§ **WHAT YOU NEED TO DO**:
Set down the first line below and each line after it, ending with the one that holds "The width and height of the screenshot is (496, 174).". Pictures do not belong in the copy.

--- START ---

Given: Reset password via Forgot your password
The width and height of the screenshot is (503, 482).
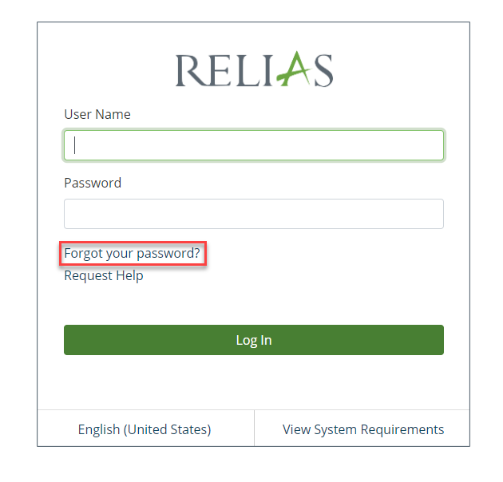Looking at the screenshot, I should coord(132,254).
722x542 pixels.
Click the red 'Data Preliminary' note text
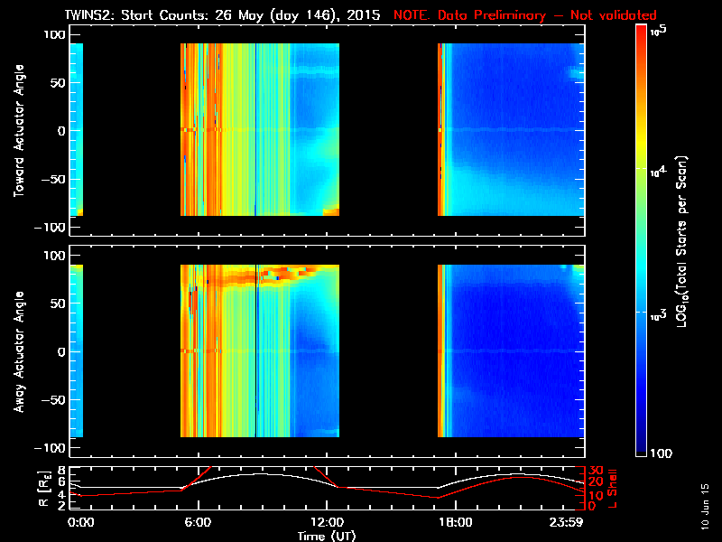[525, 15]
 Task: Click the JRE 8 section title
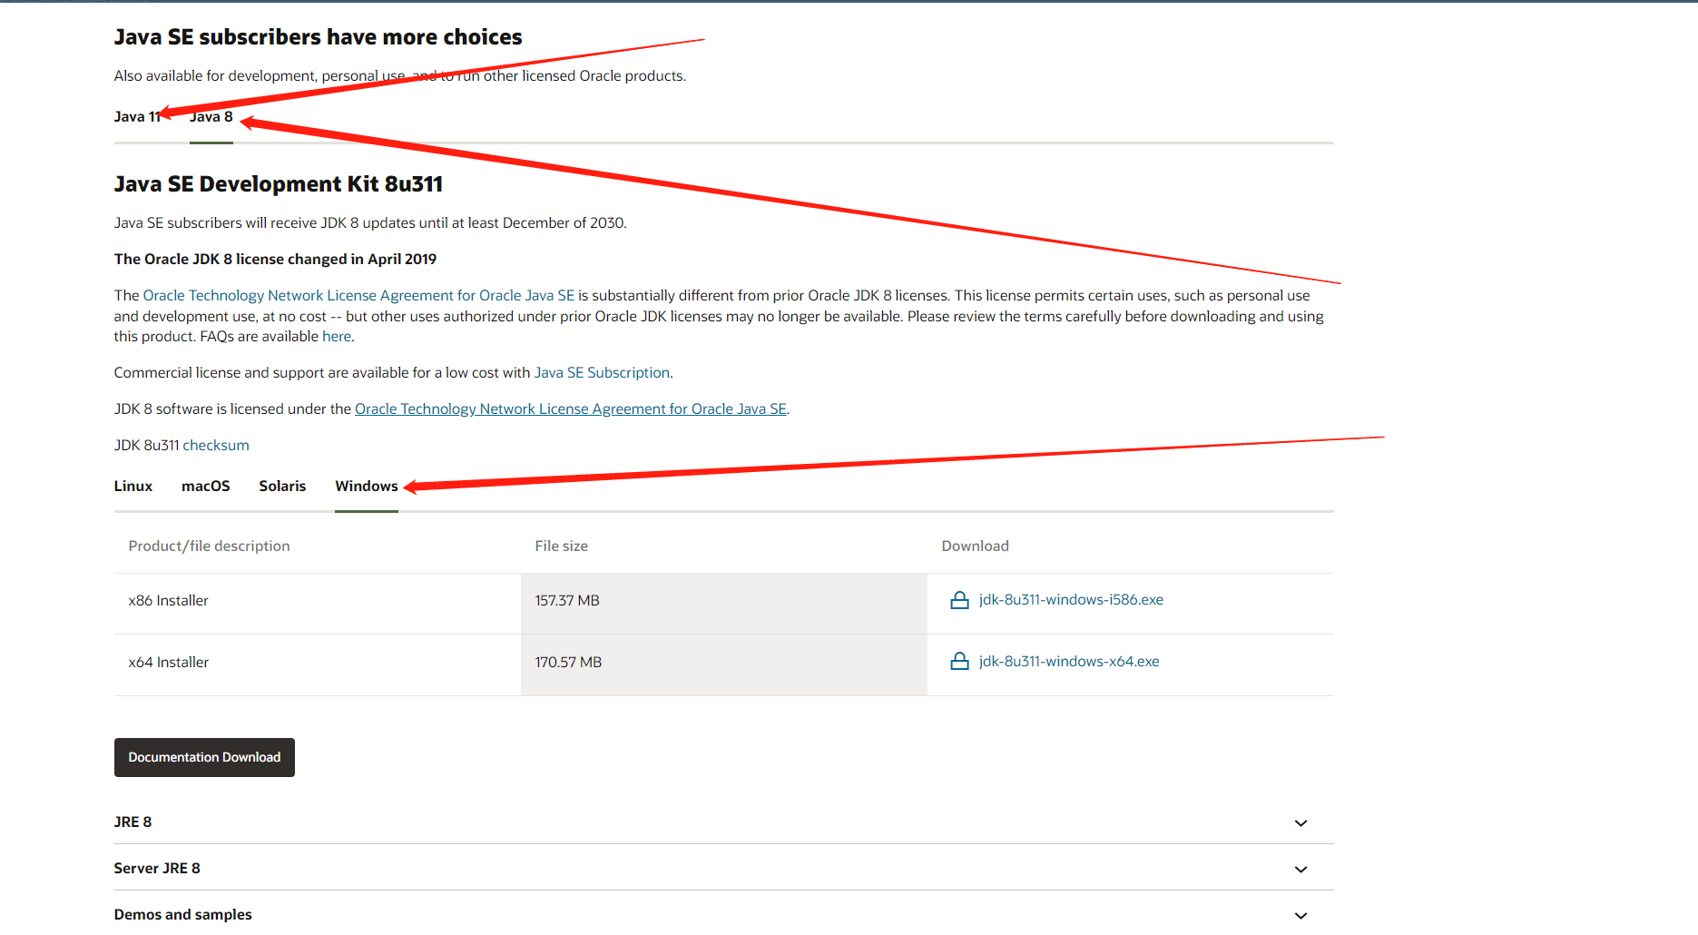133,822
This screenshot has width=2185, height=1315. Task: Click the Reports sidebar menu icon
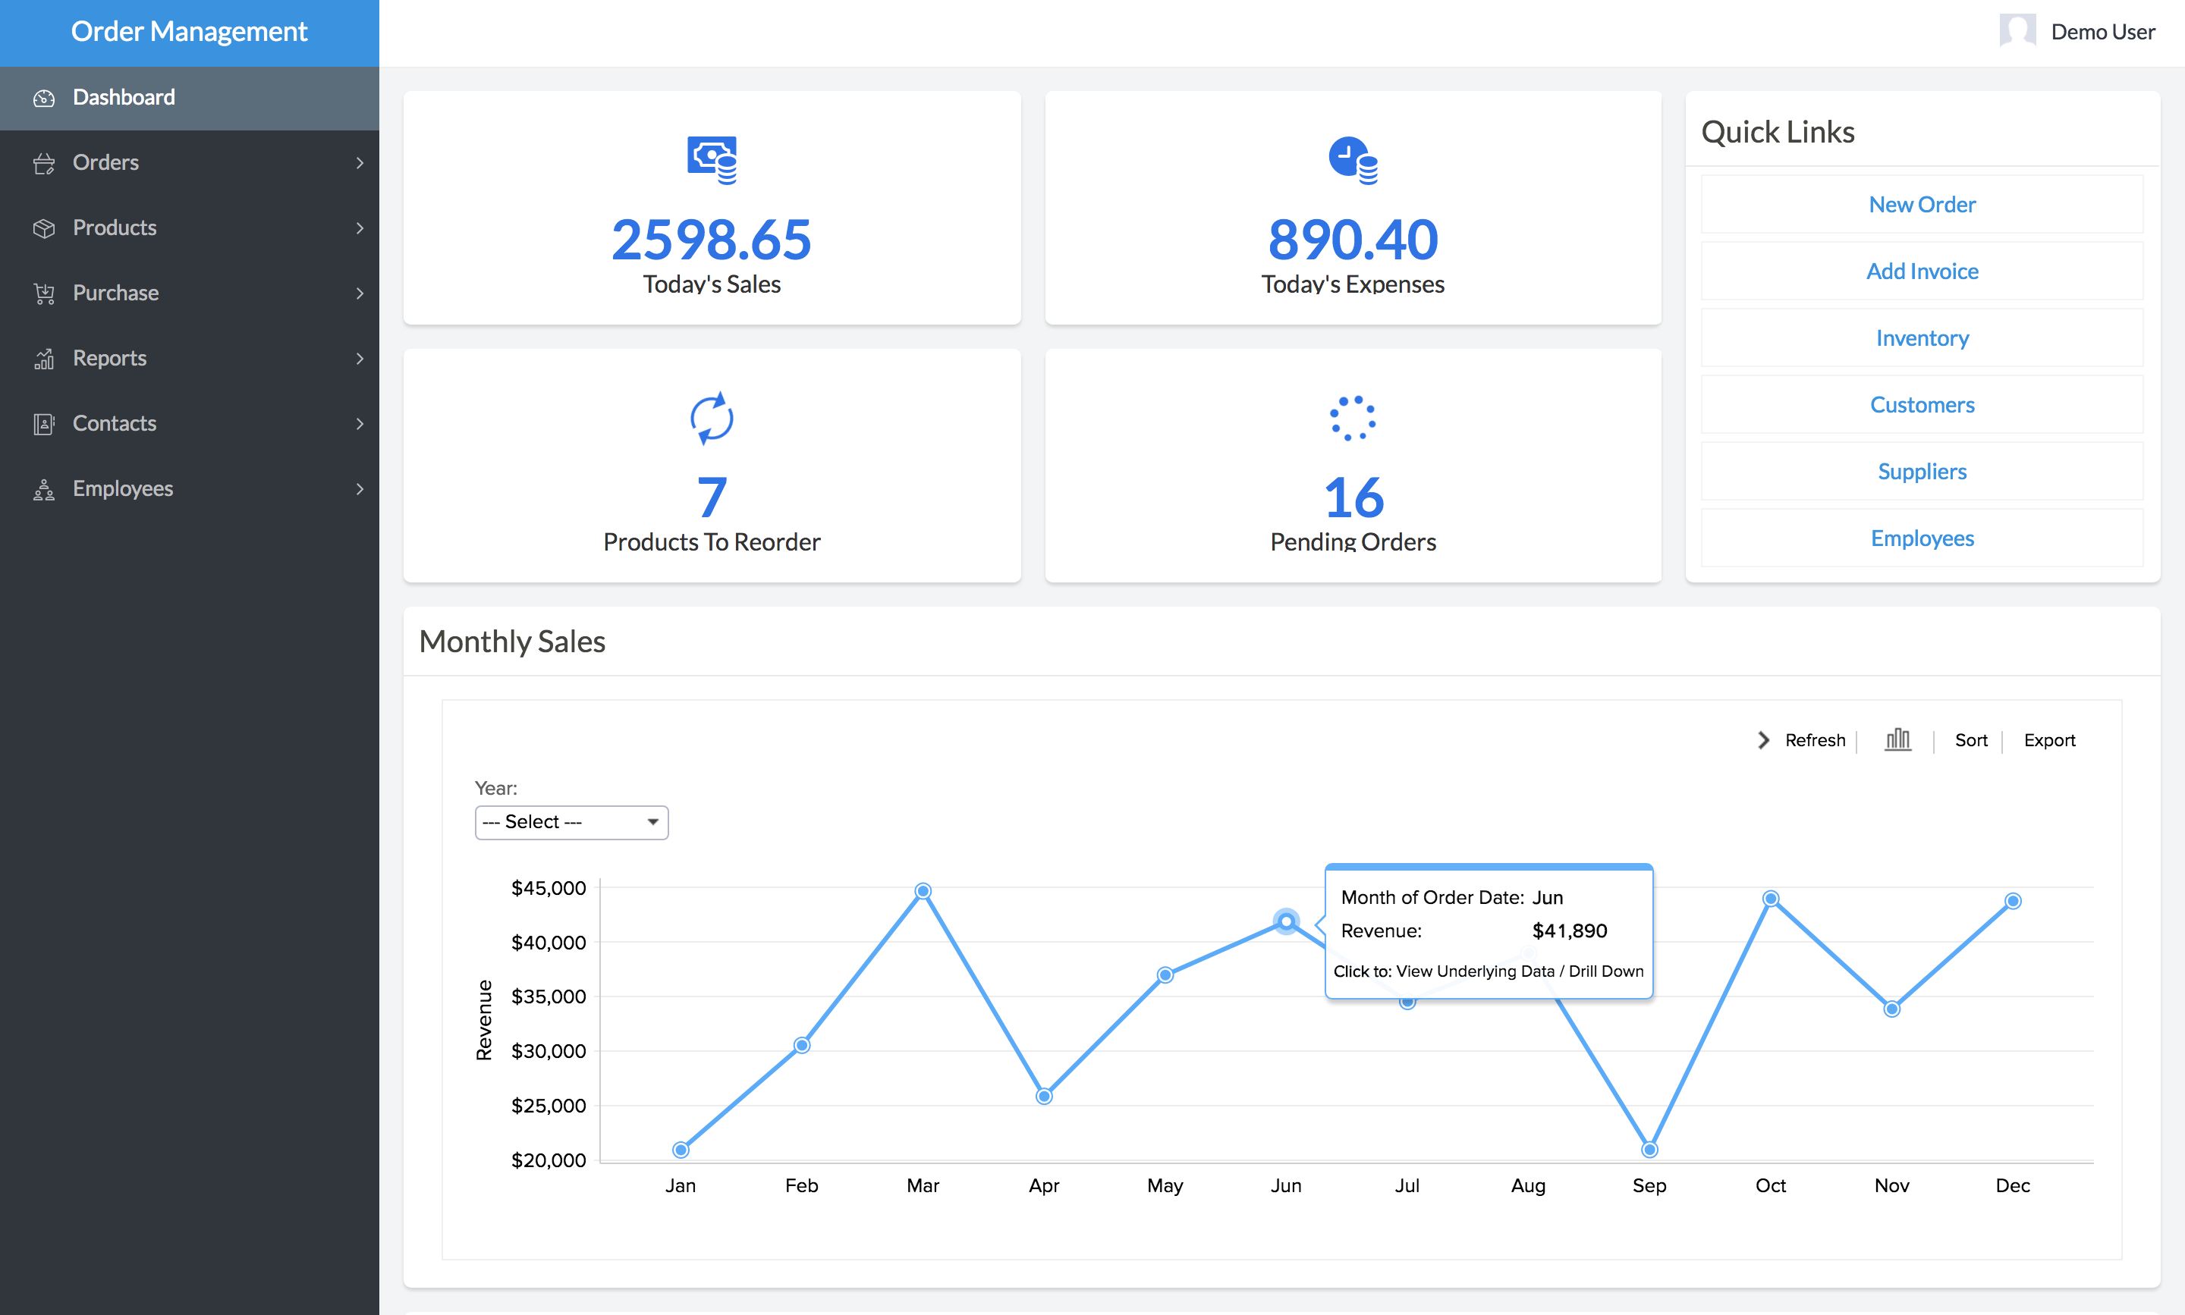tap(43, 357)
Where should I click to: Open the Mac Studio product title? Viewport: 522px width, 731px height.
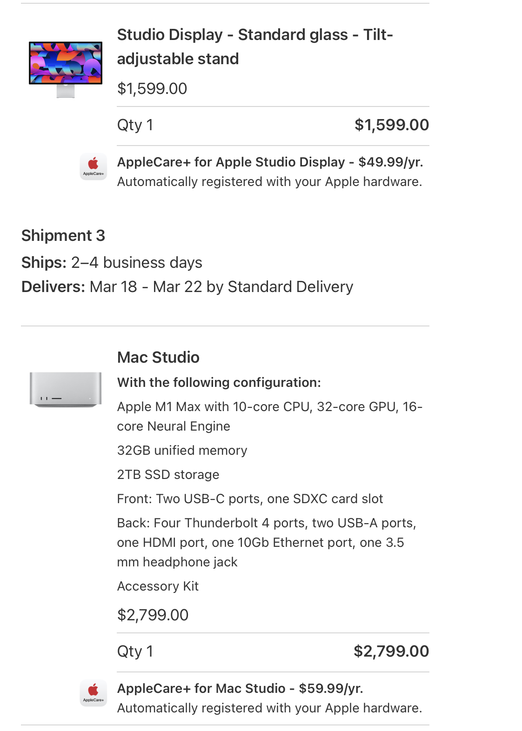[158, 357]
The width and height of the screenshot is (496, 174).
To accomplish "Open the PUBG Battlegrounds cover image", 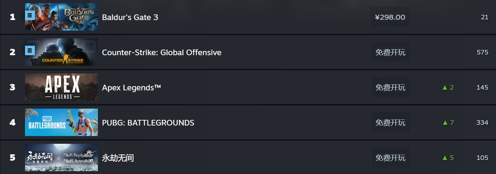I will [x=61, y=122].
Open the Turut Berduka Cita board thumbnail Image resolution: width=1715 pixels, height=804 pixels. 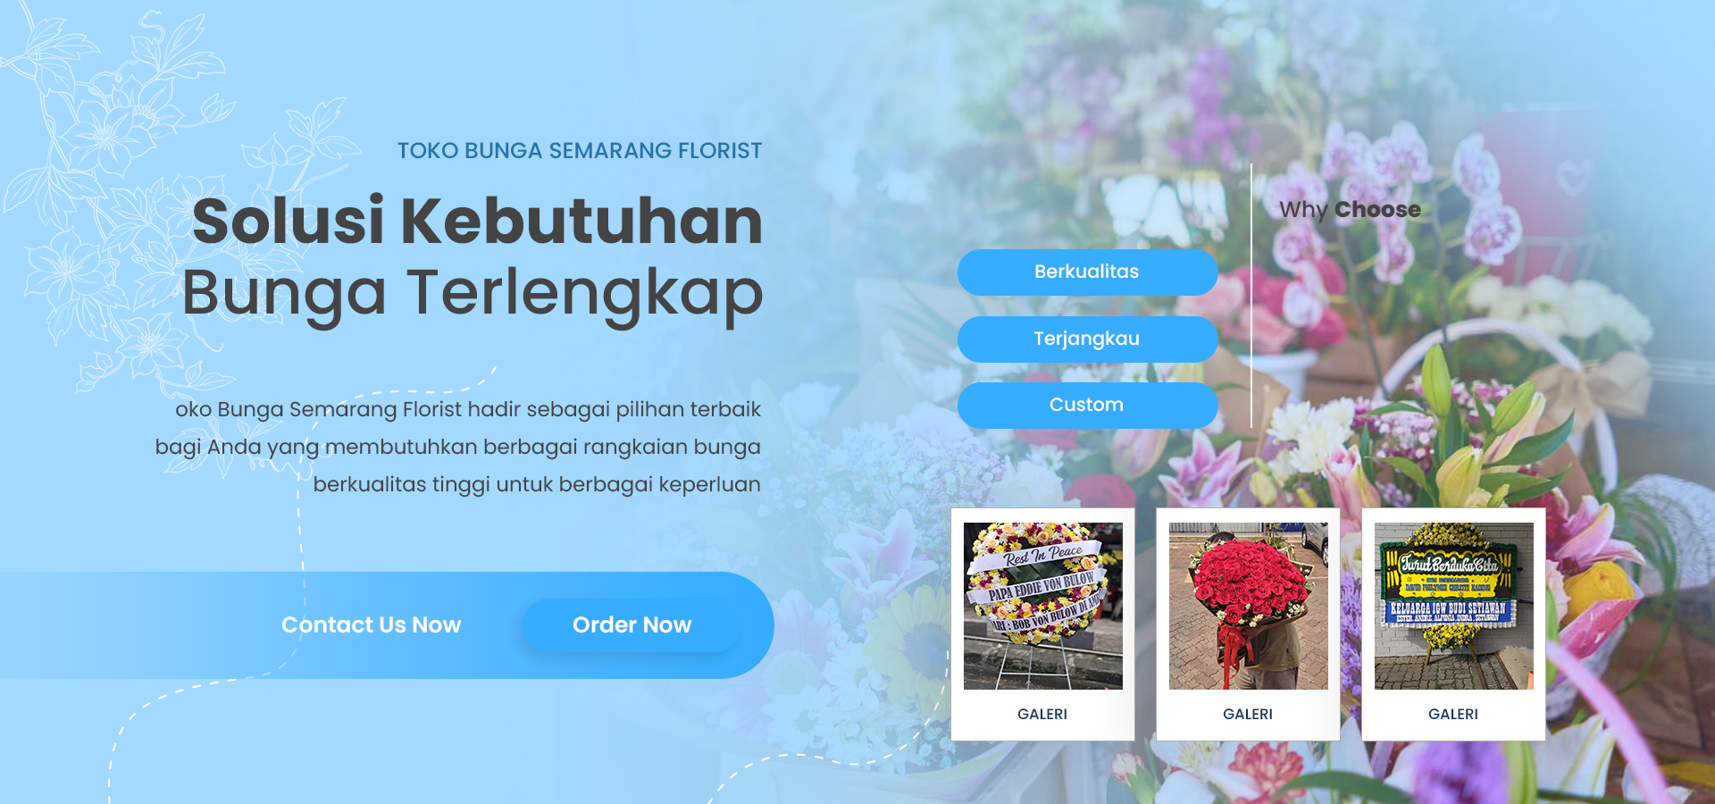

--- END ---

§ **OUTPUT FOR THIS EXERCISE**:
Given: Reset password via Forgot your password
The width and height of the screenshot is (503, 482).
Looking at the screenshot, I should coord(132,254).
722x542 pixels.
Click the red 'Data Preliminary' note text
[525, 15]
 Task: Click the JRE 8 section title
133,822
This screenshot has width=2185, height=1315. Task: Click the Reports sidebar menu icon
tap(43, 357)
Where should I click to: Open the Mac Studio product title? Viewport: 522px width, 731px height.
[158, 357]
The width and height of the screenshot is (496, 174).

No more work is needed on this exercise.